**Task**. The line containing "This screenshot has height=546, width=700." and every line after it to the end of the records: set those down exactly, without any pictures.

[[ Information shown open ]]

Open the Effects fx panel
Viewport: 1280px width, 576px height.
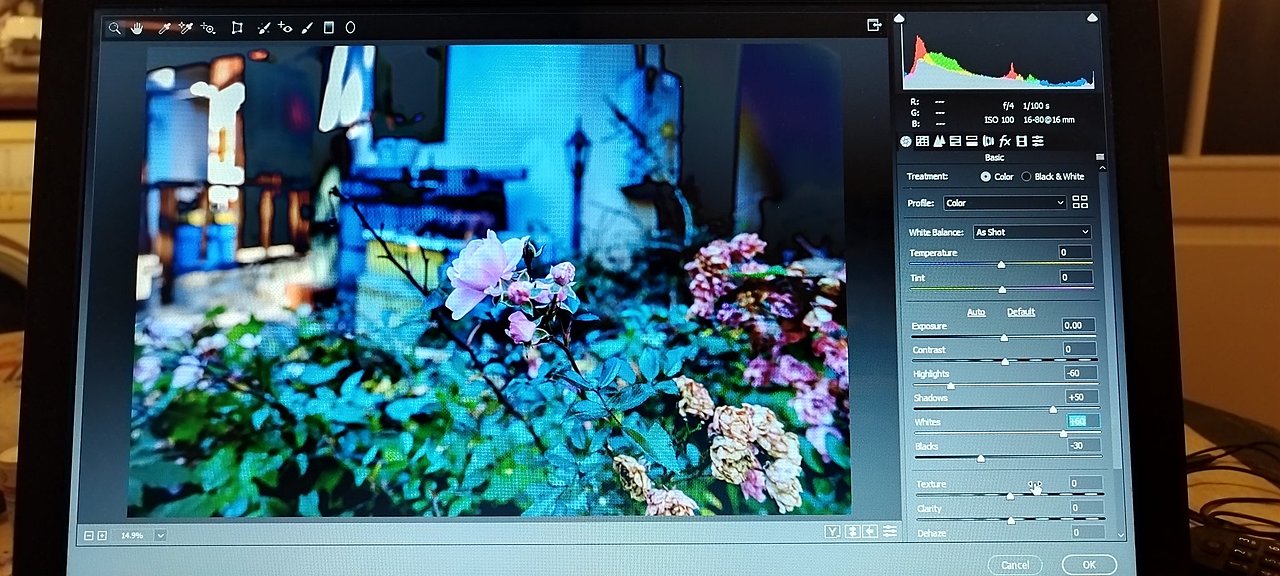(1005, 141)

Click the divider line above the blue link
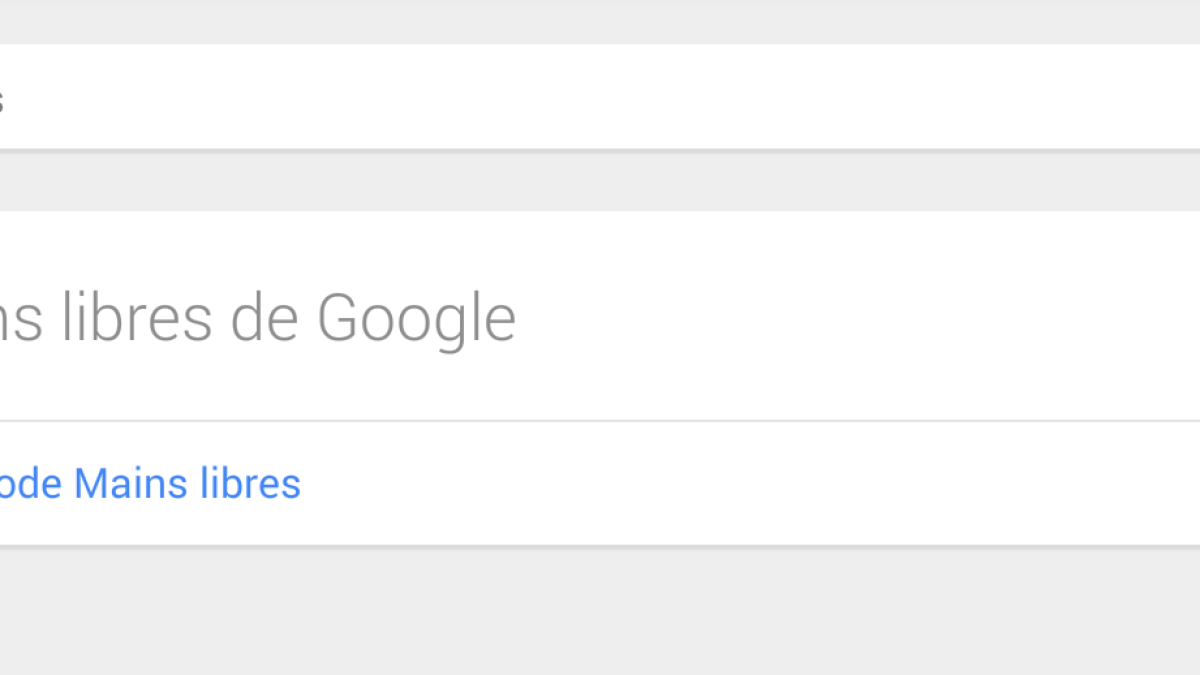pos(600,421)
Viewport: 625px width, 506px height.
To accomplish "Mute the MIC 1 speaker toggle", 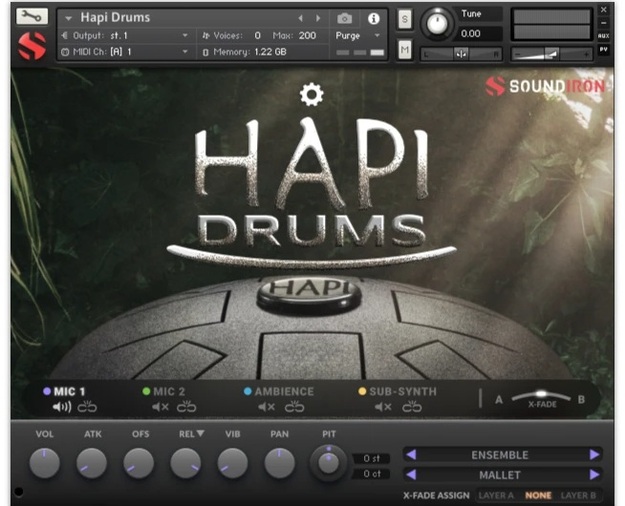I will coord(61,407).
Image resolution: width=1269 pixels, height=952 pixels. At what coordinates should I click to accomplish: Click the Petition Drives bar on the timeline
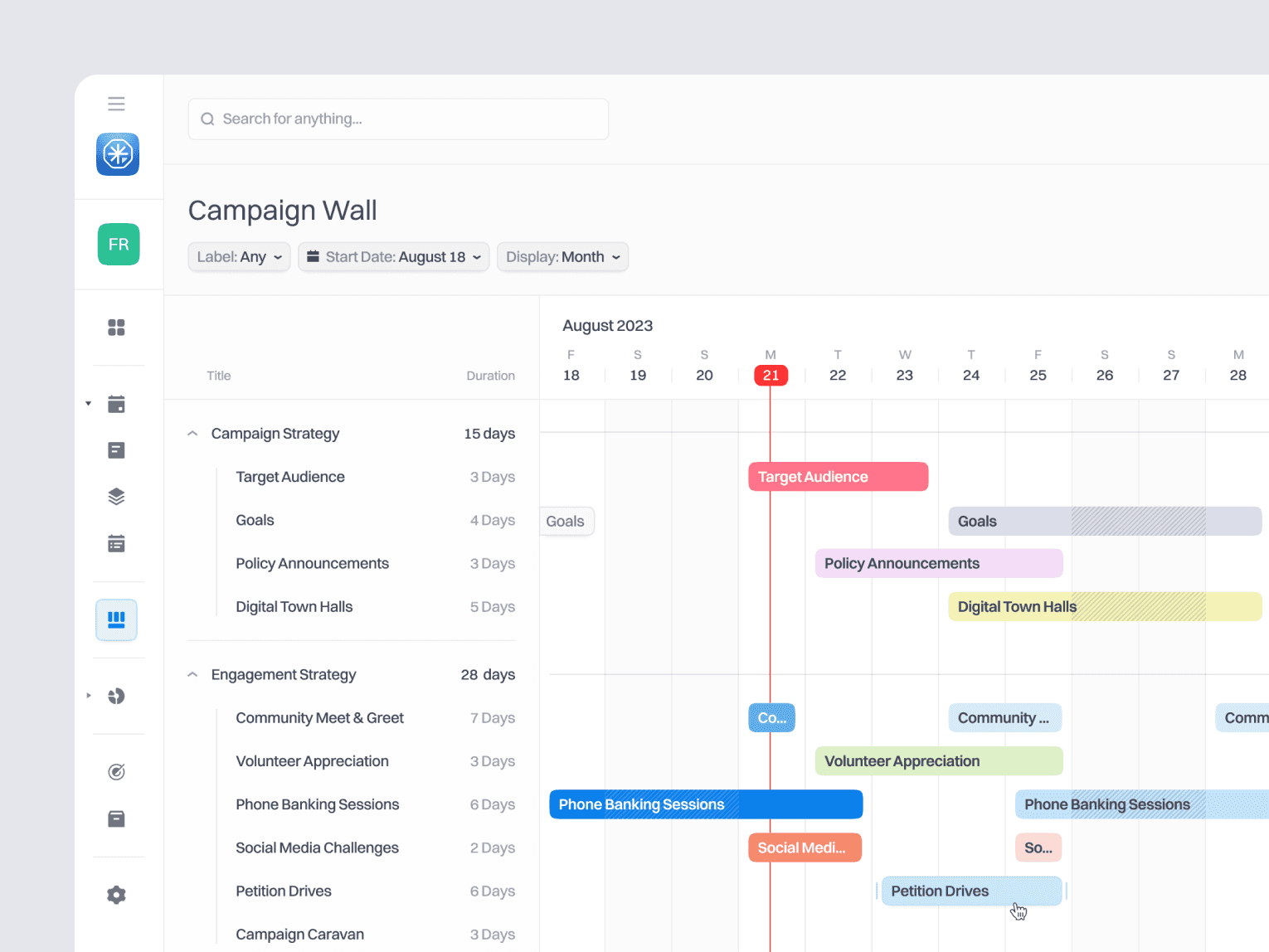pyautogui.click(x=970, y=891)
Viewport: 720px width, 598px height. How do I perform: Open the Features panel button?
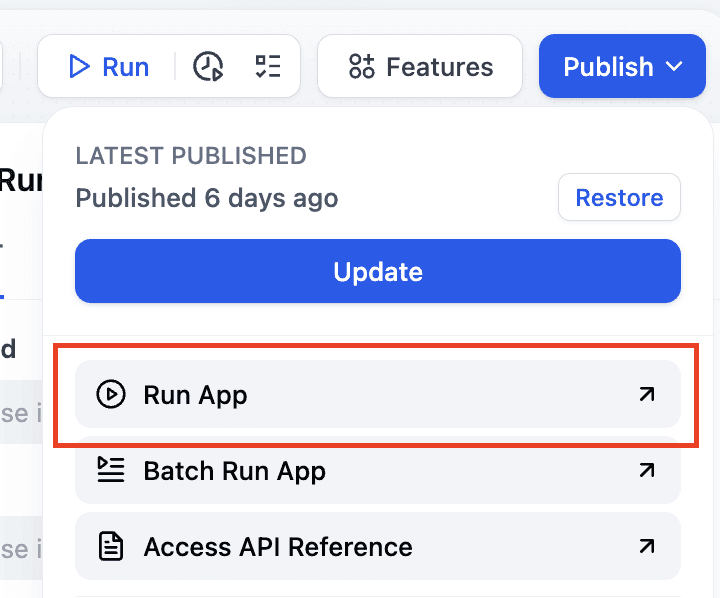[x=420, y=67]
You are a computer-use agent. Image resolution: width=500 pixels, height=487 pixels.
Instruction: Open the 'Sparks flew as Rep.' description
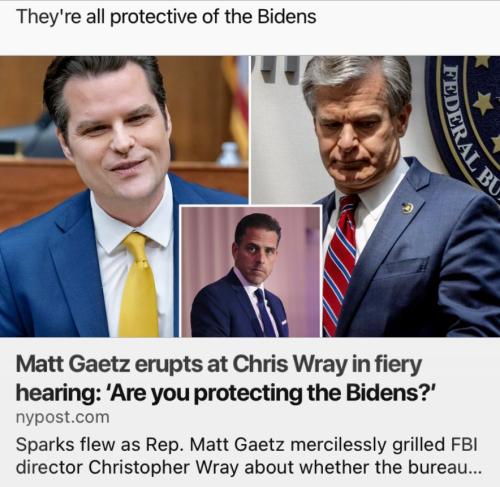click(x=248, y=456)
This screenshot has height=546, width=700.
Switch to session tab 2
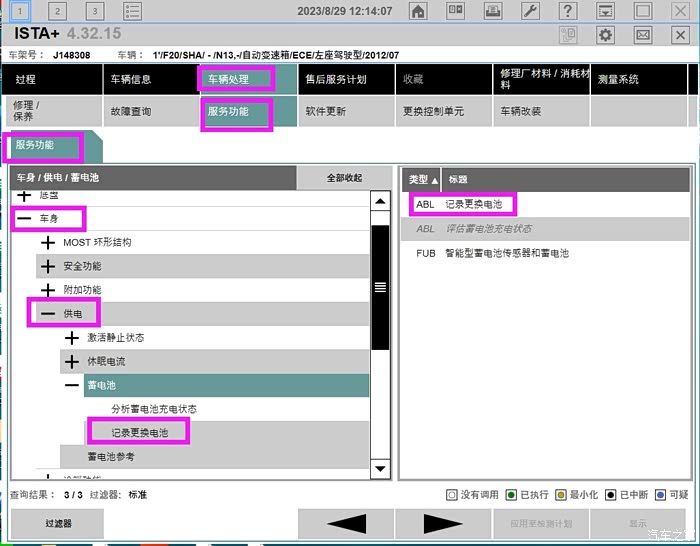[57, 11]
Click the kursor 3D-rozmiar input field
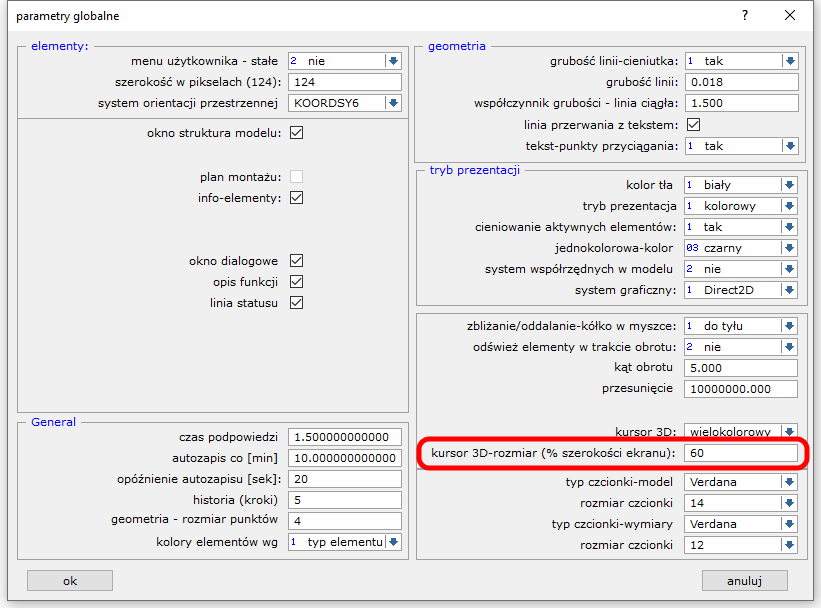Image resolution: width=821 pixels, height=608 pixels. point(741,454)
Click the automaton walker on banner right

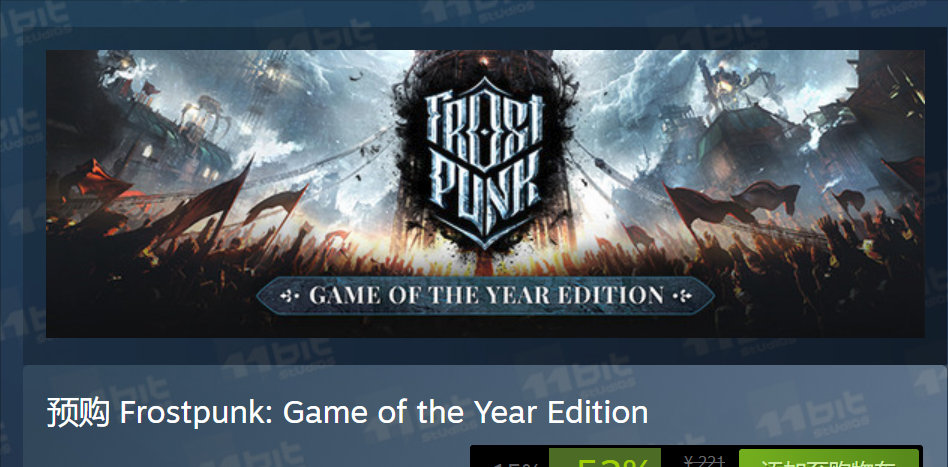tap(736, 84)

[[ Information shown closed ]]

**Result of this task**.
This screenshot has height=546, width=700.
Switch to session tab 2
[57, 11]
Click the kursor 3D-rozmiar input field
Image resolution: width=821 pixels, height=608 pixels. point(741,454)
Click the automaton walker on banner right

tap(736, 84)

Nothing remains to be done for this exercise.